(TASK INPUT begins)

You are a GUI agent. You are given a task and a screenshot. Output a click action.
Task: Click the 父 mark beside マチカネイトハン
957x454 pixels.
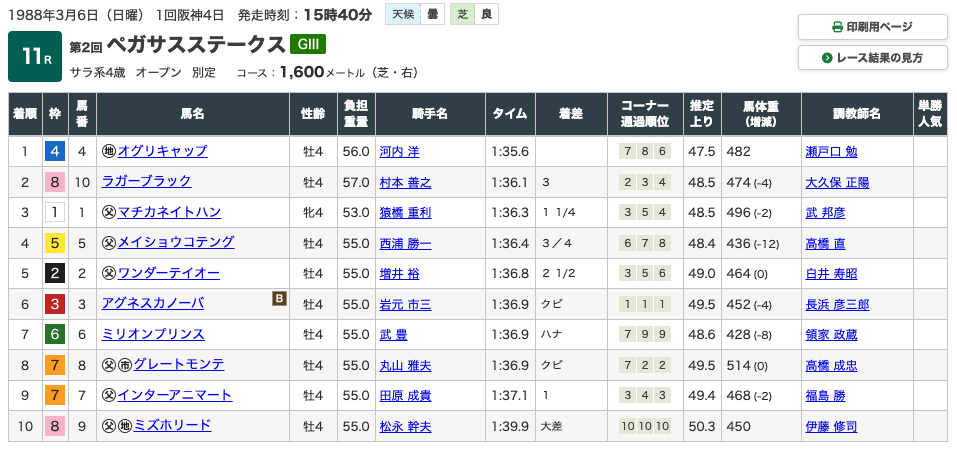109,212
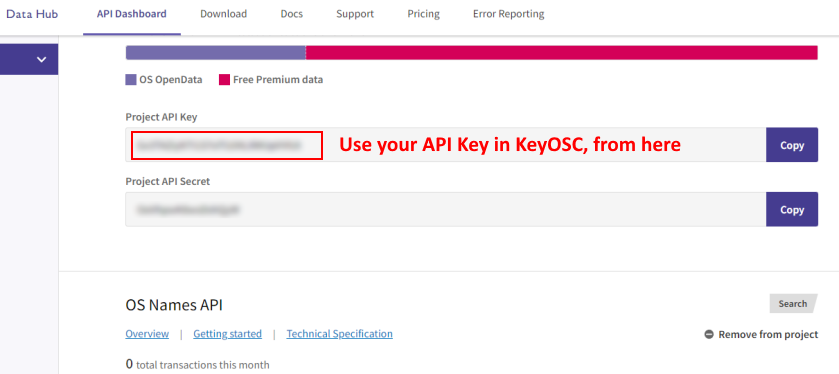Copy the Project API Secret
Screen dimensions: 839x374
click(x=792, y=210)
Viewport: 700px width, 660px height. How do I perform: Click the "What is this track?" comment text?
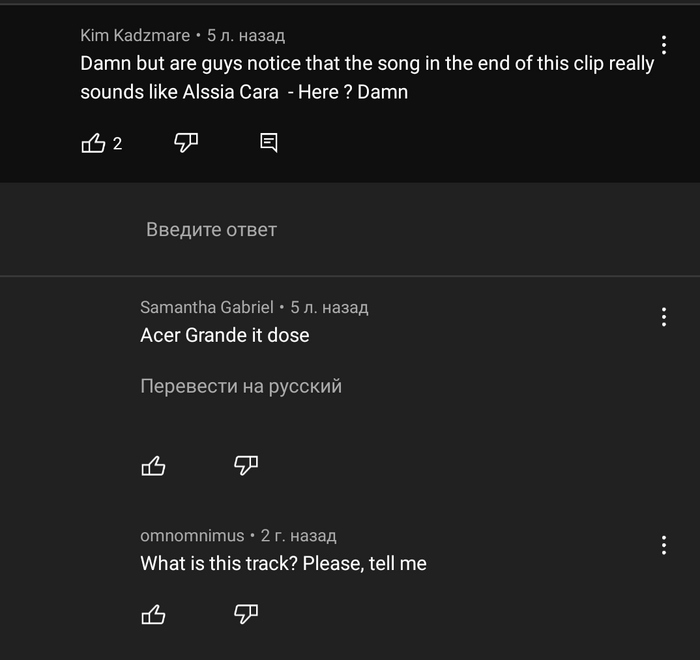click(283, 564)
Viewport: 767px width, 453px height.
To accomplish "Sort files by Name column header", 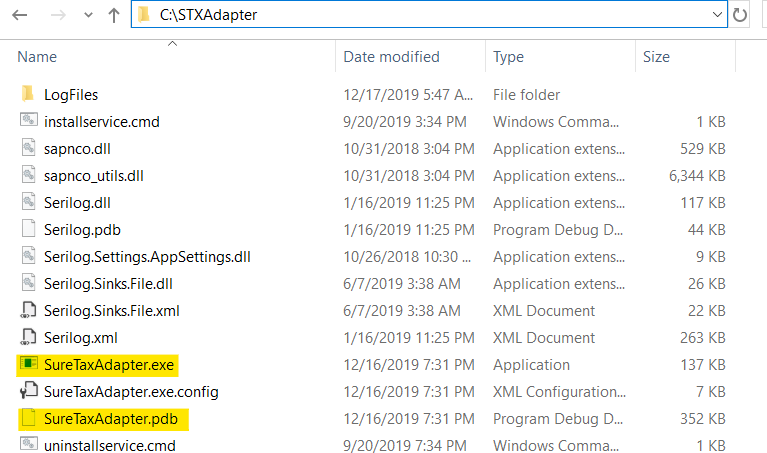I will point(37,57).

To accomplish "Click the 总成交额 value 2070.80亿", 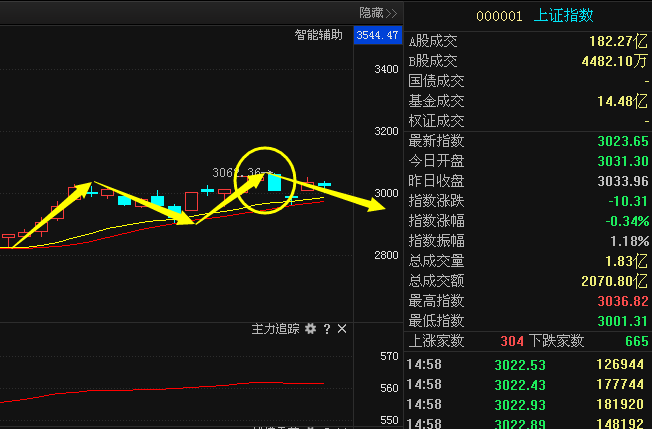I will point(614,281).
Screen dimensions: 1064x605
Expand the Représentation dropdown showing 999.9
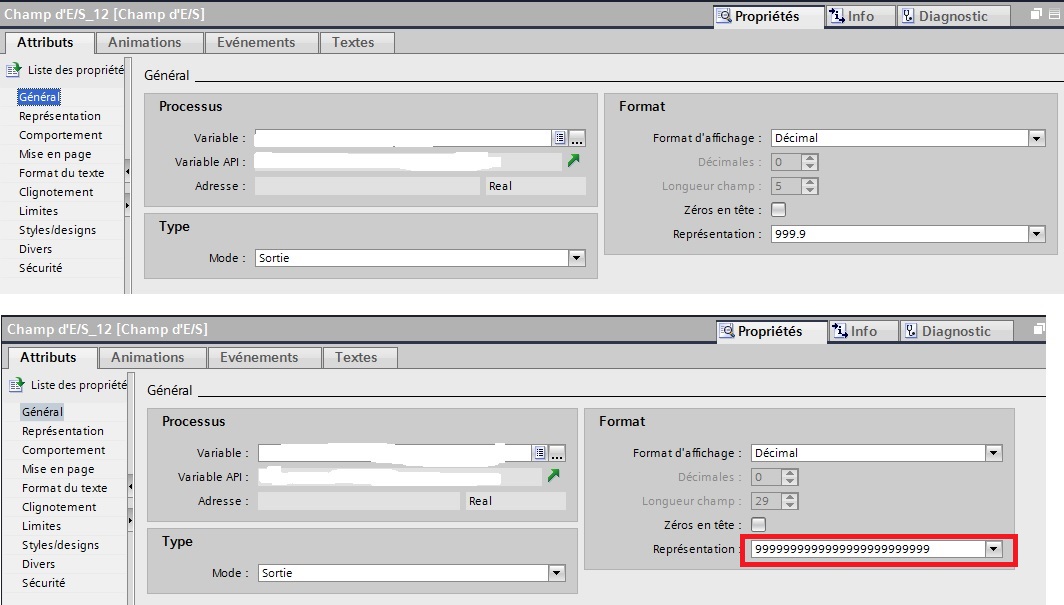coord(1037,234)
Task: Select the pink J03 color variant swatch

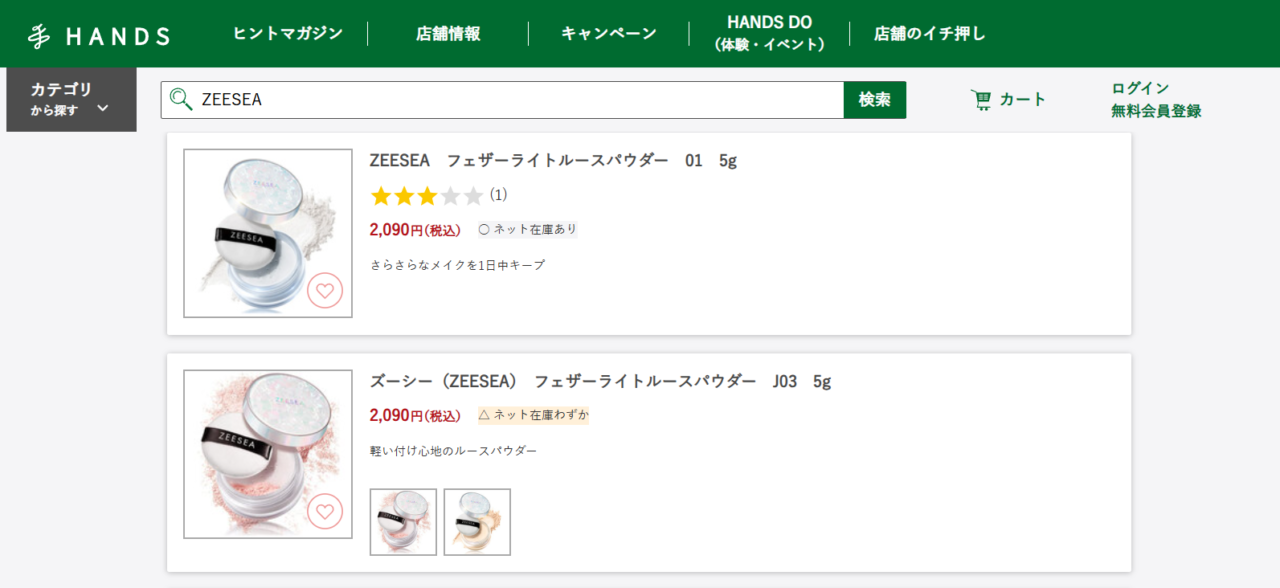Action: pyautogui.click(x=403, y=522)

(TASK INPUT ends)

**INSTRUCTIONS TO FOLLOW:**
Your task is to print exactly the lines from the one containing "Screen dimensions: 1064x605" through the final line of the records above, with no pictures and nothing more.

**PROBLEM SOLUTION:**
Screen dimensions: 1064x605
Expand the Représentation dropdown showing 999.9
coord(1037,234)
Task: Select the pink J03 color variant swatch

Action: pyautogui.click(x=403, y=522)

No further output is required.